PROBLEM REQUIREMENTS → Begin at the line with "The height and" and set down each line exactly until the listing ends. Images stay out.

RECORDS FOR THE TASK →
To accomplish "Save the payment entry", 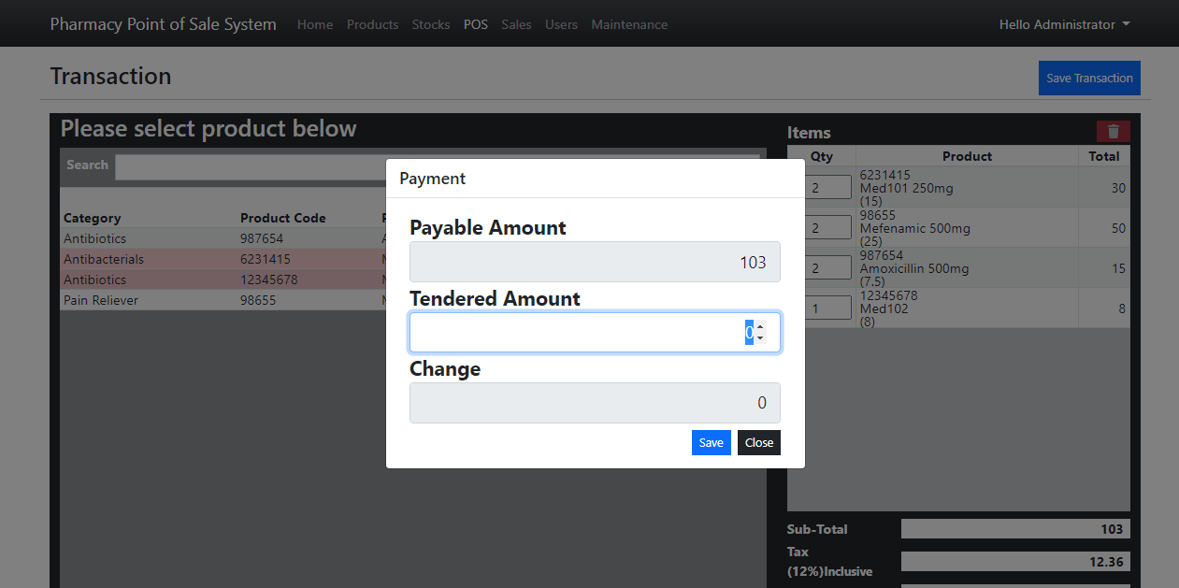I will click(712, 442).
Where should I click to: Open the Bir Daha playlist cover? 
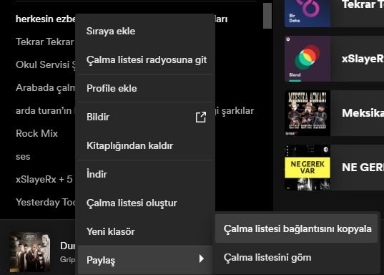(x=307, y=13)
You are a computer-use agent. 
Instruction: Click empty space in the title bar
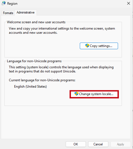[71, 4]
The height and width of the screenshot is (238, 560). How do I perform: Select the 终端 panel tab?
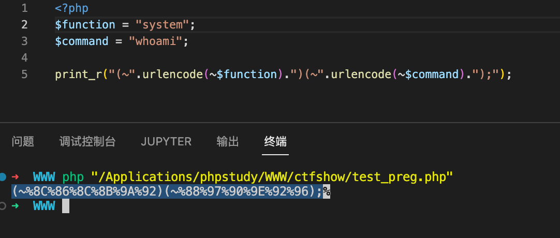(275, 142)
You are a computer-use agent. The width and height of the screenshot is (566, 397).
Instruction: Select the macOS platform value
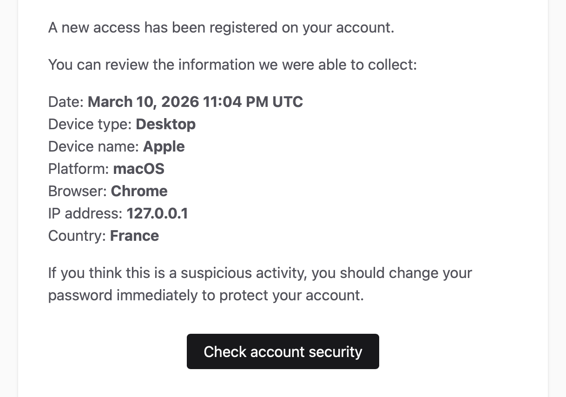[138, 169]
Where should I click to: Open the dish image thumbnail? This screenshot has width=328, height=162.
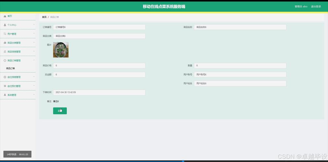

RESPONSE AREA →
The height and width of the screenshot is (238, 560). How do I perform: Select the 终端 panel tab?
(275, 142)
You are a computer-use agent. The width and height of the screenshot is (566, 397).
Instruction: Select the macOS platform value
[138, 169]
Where should I click to: Open the dish image thumbnail? This screenshot has width=328, height=162.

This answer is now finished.